BEGIN
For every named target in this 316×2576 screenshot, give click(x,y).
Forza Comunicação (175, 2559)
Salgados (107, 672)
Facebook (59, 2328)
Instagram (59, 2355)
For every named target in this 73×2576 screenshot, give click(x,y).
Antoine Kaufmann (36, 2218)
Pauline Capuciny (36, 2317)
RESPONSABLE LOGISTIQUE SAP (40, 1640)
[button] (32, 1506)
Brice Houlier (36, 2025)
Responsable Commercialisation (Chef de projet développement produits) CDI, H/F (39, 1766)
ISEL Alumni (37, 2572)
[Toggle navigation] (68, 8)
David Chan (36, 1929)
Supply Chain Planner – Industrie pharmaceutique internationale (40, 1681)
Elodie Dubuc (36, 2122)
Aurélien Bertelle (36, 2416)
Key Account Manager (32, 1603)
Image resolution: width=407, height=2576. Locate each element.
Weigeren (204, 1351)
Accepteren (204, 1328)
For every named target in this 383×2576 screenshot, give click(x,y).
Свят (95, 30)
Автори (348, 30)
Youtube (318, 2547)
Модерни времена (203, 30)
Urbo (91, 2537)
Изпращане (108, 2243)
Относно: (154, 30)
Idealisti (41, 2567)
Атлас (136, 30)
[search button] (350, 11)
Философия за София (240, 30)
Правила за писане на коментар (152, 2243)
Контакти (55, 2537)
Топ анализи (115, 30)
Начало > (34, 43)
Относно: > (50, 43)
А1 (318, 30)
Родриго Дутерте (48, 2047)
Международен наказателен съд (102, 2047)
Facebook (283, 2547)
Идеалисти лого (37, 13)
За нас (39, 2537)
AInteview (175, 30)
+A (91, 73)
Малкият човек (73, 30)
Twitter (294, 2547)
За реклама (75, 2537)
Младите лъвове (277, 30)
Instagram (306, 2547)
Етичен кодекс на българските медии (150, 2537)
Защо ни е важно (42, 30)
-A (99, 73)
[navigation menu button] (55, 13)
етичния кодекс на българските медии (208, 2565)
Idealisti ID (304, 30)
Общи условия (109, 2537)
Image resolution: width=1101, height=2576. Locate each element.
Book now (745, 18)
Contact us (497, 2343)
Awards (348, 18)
END
# Exercise brief:
Only the last part of the records is wanted. Repeat it exactly, beginning at the line containing "За нас (39, 2537)" and ending at the final line.

# Exercise answer:
За нас (39, 2537)
AInteview (175, 30)
+A (91, 73)
Малкият човек (73, 30)
Twitter (294, 2547)
За реклама (75, 2537)
Младите лъвове (277, 30)
Instagram (306, 2547)
Етичен кодекс на българските медии (150, 2537)
Защо ни е важно (42, 30)
-A (99, 73)
[navigation menu button] (55, 13)
етичния кодекс на българските медии (208, 2565)
Idealisti ID (304, 30)
Общи условия (109, 2537)
Image resolution: width=1101, height=2576. Locate each element.
Book now (745, 18)
Contact us (497, 2343)
Awards (348, 18)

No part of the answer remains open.